_PROVIDED DATA_.
##############################

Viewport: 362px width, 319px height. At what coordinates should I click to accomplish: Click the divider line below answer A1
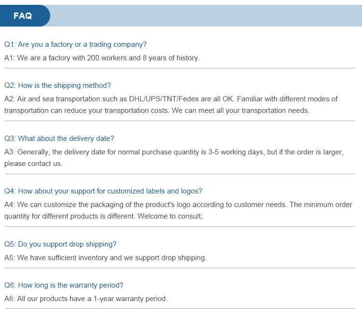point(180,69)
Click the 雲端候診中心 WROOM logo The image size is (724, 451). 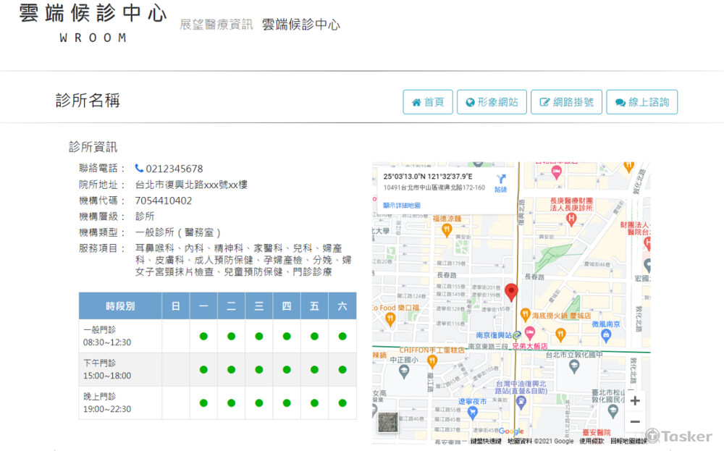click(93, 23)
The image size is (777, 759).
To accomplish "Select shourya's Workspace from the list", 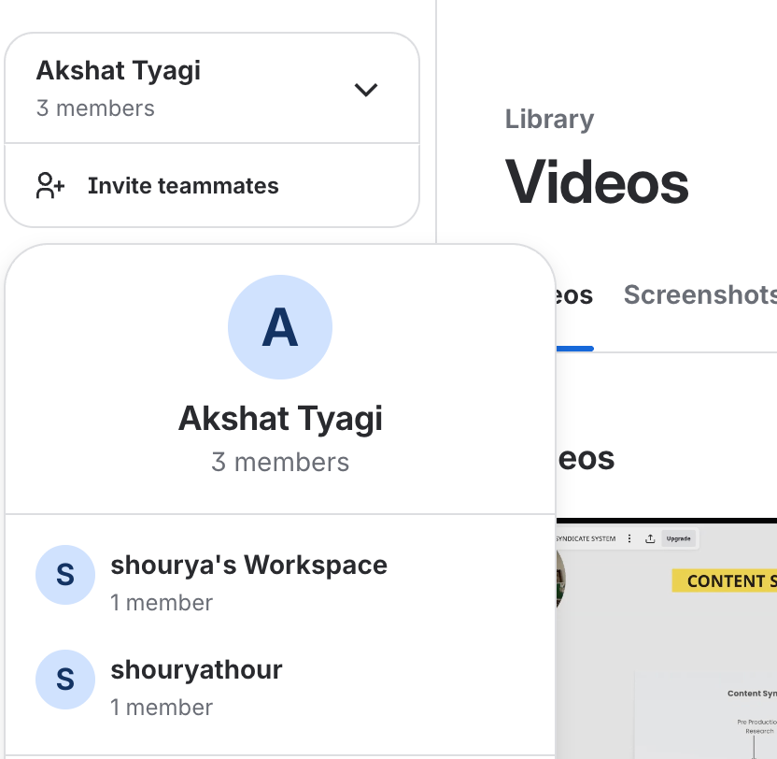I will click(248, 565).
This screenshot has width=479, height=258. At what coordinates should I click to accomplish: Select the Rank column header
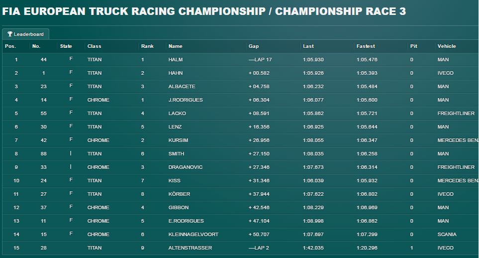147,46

##############################

_YOUR GOAL_. Everything from the line with "This screenshot has" through the final line of the records above should be written out exactly, minus the pictures.

_TASK SOLUTION_.
This screenshot has width=479, height=258. At what coordinates should I click to accomplish: Select the Rank column header
147,46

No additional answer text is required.